EXERCISE DETAILS: Search the records below for "cell"; copy each line that has it.

[Saved entries]
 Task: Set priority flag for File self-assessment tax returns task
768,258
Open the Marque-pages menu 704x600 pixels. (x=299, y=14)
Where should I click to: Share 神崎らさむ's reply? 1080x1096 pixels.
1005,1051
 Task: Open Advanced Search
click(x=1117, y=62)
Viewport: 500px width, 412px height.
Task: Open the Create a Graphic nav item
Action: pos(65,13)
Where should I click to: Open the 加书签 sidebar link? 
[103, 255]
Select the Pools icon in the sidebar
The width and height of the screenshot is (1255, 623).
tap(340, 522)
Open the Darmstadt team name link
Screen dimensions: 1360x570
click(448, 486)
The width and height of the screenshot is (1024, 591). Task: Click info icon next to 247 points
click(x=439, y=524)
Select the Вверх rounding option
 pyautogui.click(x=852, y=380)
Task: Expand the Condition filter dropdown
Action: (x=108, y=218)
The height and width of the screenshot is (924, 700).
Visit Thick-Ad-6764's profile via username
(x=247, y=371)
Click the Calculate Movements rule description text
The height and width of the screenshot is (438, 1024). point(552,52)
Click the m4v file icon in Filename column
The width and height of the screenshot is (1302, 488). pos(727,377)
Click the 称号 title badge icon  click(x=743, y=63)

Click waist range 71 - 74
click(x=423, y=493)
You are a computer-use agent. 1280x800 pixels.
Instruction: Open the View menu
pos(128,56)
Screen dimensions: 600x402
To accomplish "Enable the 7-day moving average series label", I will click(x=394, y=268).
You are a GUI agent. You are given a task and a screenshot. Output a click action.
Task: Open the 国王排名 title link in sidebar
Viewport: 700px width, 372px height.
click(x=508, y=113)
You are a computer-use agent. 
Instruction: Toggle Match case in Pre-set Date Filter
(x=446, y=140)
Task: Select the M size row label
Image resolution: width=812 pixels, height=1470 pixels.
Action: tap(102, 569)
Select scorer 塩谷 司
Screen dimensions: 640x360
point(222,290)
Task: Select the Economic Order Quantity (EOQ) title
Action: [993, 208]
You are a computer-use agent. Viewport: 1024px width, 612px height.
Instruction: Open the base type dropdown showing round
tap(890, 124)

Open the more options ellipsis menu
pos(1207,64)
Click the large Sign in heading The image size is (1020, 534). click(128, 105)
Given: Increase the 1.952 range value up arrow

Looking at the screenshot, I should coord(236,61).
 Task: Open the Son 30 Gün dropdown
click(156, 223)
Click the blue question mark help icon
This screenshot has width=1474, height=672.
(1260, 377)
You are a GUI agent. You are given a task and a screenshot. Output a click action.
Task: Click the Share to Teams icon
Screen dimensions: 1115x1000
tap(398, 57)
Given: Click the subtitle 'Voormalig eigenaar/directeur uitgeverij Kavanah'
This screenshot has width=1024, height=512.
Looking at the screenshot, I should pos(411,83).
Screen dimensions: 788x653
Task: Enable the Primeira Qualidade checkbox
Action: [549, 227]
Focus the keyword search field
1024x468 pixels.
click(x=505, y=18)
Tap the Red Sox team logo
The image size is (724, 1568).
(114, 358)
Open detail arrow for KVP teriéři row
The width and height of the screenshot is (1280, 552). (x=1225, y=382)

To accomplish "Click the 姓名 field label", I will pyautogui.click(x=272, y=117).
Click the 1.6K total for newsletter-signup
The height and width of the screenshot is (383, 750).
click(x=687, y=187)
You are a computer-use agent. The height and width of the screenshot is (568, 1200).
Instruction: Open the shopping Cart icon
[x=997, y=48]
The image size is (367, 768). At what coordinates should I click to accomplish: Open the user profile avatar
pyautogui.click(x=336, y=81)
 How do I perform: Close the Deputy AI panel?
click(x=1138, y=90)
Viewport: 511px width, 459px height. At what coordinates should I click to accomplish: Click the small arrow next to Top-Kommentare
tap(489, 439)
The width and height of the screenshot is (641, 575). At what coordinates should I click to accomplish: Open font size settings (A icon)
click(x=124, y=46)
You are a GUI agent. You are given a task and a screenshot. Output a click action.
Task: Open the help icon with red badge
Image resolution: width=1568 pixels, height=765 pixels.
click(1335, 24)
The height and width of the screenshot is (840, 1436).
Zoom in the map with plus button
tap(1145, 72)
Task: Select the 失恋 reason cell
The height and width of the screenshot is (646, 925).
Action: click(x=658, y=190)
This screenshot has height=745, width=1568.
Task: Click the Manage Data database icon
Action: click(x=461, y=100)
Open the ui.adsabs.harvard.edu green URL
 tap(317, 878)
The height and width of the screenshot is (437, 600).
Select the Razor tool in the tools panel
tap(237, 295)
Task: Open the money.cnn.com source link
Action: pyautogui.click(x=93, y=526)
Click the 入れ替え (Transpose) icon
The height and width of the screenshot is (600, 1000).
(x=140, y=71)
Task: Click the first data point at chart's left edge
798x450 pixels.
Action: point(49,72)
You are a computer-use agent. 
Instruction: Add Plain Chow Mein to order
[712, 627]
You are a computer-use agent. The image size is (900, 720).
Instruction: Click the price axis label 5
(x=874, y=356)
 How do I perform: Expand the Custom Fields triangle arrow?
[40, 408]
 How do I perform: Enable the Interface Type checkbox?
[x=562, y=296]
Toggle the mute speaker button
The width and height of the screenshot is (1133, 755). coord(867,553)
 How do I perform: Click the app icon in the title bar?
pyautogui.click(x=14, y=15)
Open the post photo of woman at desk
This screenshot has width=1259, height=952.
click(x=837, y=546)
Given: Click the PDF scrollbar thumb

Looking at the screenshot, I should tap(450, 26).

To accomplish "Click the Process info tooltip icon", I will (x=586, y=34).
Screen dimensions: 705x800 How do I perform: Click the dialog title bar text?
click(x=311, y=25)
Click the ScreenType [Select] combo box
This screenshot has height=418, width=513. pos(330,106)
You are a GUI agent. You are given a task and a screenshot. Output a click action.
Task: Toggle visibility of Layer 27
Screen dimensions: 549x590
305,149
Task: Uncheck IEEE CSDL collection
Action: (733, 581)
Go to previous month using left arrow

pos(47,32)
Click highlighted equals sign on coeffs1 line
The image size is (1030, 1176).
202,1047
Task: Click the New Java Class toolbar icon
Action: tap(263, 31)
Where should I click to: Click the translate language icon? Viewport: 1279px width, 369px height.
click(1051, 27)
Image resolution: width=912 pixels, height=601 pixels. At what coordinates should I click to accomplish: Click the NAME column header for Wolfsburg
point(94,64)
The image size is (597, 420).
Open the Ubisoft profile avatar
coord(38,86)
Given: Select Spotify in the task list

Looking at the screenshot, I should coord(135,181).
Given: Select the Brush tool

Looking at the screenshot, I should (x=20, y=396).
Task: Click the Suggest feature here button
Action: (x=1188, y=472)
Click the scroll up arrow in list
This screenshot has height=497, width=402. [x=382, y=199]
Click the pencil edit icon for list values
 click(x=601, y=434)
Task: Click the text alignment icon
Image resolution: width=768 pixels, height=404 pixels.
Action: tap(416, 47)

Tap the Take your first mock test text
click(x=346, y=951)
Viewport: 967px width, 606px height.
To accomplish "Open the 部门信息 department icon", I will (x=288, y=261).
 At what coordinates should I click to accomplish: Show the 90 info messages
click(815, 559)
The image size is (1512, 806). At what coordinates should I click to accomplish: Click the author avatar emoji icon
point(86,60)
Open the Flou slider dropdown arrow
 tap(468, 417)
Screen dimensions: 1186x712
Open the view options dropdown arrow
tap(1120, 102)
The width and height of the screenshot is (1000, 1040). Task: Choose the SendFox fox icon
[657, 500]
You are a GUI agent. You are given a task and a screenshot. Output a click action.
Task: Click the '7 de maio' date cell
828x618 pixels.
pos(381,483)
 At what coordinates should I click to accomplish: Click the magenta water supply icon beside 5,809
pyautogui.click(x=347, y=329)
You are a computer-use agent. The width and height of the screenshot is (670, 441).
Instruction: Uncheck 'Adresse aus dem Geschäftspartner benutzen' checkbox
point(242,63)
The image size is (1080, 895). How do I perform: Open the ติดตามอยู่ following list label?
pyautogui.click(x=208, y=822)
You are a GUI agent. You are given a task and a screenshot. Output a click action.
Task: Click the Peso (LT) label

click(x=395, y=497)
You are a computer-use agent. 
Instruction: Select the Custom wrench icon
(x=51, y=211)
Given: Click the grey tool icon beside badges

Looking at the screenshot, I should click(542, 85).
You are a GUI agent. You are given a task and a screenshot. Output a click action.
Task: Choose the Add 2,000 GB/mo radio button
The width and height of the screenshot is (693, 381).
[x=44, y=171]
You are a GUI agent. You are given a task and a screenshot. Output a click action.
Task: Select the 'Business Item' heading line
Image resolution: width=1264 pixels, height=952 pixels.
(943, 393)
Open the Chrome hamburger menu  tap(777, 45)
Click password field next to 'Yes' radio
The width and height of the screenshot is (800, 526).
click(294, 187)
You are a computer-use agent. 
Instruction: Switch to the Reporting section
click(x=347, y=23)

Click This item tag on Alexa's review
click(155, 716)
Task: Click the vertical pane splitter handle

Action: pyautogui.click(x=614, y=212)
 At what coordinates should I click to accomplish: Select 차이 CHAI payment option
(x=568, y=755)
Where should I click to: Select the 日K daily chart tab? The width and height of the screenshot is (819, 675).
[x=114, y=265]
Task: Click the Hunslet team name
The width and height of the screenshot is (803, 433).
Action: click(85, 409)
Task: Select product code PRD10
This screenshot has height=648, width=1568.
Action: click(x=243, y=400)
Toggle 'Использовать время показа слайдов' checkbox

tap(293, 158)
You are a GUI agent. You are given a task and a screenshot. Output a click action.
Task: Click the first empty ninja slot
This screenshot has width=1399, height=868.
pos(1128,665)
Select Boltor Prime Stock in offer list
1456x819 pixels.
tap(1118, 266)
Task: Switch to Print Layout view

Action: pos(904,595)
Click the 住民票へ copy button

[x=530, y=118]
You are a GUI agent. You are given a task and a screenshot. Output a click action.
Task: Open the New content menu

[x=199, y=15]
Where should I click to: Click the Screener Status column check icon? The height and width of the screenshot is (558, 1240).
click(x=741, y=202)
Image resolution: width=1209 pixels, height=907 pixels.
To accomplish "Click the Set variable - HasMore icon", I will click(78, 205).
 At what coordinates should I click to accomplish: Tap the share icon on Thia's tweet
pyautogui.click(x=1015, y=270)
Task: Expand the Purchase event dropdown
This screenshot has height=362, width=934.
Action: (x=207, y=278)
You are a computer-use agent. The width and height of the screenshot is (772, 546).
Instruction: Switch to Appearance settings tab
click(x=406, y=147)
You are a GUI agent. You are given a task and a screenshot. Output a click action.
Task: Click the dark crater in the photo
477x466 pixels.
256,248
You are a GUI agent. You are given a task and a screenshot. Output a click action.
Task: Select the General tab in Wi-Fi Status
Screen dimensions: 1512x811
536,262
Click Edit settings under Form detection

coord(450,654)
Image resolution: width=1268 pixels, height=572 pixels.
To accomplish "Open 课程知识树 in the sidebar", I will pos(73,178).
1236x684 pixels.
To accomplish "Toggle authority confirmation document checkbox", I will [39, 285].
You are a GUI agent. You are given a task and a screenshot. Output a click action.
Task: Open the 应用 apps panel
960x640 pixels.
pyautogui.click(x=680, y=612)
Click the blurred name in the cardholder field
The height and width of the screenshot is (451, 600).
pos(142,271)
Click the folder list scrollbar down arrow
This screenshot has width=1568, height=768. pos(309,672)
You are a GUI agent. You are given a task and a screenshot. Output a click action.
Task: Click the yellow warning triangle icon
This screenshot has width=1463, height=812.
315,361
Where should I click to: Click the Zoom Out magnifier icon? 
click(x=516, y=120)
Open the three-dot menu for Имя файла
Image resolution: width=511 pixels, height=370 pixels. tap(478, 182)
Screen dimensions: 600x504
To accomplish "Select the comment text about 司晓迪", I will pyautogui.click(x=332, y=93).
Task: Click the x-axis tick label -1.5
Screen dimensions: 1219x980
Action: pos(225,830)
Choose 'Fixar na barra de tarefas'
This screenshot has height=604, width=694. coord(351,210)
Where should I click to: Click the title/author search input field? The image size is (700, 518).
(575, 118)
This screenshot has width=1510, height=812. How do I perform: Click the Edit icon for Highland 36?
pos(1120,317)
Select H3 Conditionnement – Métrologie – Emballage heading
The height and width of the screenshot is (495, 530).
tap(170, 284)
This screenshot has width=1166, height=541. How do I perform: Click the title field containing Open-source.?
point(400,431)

WRITTEN SOLUTION:
Task: Select the 失恋 reason cell
Task: Click the '7 de maio' date cell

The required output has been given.